D’ici quelques semaines, les conseils d’administrations des collèges et lycées publics vont devoir se prononcer sur les projets de budget présentés par les chefs d’établissement.
Depuis l’année dernière, cette procédure a été profondément modifiée afin d’introduire jusque dans les établissements, l’esprit de la loi organique relative aux lois de finances, la fameuse LOLF. Comme à l’Éducation nationale (et ailleurs) on aime les acronymes, cette nouveauté a un sigle : la RCBC, réforme du cadre budgétaire et comptable. Préparée par le gouvernement de François Fillon, la RCBC a été mise en place sans retard par celui de Jean-Marc Ayrault.
De quoi s’agit-il ? Tout d’abord, la LOLF est la traduction dans le fonctionnement de l’État des principes ultra-libéraux qui ont inspiré le « new public management » ou nouvelle gestion publique, durant les années Thatcher-Reagan. Elle vise officiellement à « moderniser » la gestion des services de l’État, des administrations. En fait, en introduisant des critères et des modes de gestion similaires à ceux du secteur privé, elle met en place le désengagement de l’État au profit de ce dernier. Dans l’esprit de la nouvelle gestion publique l’état, la collectivité gardent le pilotage des services mais peuvent en confier la réalisation à divers organismes privé, publics, associatifs à leur convenance.
Au delà d’une modification technique, la RCBC provoque un recul démocratique dans un domaine où ceux qui ont siégé dans ces conseils d’administrations le croyait pourtant presque impossible. En effet, au nom de la déconcentration de la gestion, dans les établissements scolaires, on a diminué le contrôle effectif de la gestion du chef d’établissement par le conseil d’administration. Le chef d’établissement, à la fois représentant de l’État et président du Conseil d’administration, dispose en effet maintenant d’une grande latitude de gestion au sein d’un budget qui n’est voté que sur quelques grandes lignes, les détails n’étant là que pour information… quand ils sont là.
Nommé, évalué, promu, muté, récompensé par l’autorité académique, le chef d’établissement impose, de fait, les choix de l’administration à un conseil d’administration quasiment dépourvu de pouvoir de décision. D’ailleurs, si le budget voté déplaît à l’administration ou à la collectivité de rattachement, ils peuvent le « régler conjointement » et s’ils n’arrivent pas à s’entendre, c’est le Préfet qui décide. Alors qu’on parle de renforcement de l’autonomie des établissements, c’est clairement l’augmentation des pouvoirs des chefs d’établissement qui est mise en place au détriment du conseil d’administration, qui compte ⅔ d’élus, représentant le personnel et les usagers, parents et élèves.

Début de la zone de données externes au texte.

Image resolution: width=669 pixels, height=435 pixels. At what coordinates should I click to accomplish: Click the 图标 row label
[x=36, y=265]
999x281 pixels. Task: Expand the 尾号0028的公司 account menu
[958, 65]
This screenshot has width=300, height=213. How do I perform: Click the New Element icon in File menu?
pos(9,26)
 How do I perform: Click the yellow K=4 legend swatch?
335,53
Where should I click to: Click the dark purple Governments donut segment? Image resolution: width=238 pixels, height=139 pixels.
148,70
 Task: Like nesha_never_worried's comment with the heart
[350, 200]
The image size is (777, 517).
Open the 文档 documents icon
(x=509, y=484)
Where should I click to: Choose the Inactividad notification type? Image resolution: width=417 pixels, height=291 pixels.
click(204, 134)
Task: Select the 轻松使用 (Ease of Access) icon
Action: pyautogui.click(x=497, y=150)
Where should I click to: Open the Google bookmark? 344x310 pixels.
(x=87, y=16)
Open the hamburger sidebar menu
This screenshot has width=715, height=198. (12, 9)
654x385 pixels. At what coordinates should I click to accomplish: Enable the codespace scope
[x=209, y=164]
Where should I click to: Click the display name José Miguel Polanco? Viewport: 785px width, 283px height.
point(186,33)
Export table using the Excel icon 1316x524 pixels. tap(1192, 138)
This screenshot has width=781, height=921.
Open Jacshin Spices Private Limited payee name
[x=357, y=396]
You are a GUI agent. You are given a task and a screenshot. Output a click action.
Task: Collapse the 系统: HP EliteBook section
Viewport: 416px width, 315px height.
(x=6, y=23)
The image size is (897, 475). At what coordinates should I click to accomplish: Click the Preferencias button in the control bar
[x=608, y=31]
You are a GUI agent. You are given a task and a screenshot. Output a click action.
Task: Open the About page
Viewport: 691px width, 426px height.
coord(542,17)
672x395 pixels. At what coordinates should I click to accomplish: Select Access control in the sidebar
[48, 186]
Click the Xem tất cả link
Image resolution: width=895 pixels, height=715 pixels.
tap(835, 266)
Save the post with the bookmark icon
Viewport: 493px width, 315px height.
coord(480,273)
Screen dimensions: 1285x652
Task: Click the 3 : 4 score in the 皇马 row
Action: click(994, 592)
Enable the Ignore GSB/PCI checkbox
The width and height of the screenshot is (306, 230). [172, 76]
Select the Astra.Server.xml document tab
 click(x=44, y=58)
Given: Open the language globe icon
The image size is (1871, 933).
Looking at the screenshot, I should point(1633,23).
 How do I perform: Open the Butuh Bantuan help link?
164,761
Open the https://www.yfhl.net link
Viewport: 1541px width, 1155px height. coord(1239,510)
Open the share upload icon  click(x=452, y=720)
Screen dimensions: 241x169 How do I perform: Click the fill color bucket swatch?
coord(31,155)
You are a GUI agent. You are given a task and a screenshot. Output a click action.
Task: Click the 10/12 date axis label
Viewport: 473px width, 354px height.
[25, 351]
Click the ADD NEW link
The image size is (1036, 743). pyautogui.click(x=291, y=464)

Comme une entreprise, l’établissement est appelé à faire des bénéfices (appelé capacité d’autofinancement !) , dégager un fonds de roulement, faire des provisions pour risques ou pour amortissements… Les outils de gestion d’une privatisation partielle de certaines activités sont maintenant mis en place, comme sont mises en place les moyens de la mise en concurrence des établissements. Le chef d’établissement est appelé à faire toujours plus avec moins de moyens, à développer des options « attractives » pour améliorer le recrutement de son établissement... au détriment du voisin.
Cerise sur le gâteau, un état des emplois est annexé au budget de l’établissement, ce qui est pourtant parfaitement inutile puisque la quasi-totalité du personnel est payé par l’État ou la collectivité de rattachement. L’intention, à terme de transférer la masse salariale aux établissements, qui a conduit nombre d’universités à une situation dramatique est une évidence.
En laissant le proviseur ou le principal simultanément en situation de président du conseil d’administration et de responsable de l’exécutif de l’établissement, la réforme n’a pas encore atteint sa pleine cohérence. Gageons qu’au gré des luttes d’influences, des alternances politiques, on en a pas fini avec ces réformes de structure qui sont tout sauf idéologiquement neutres.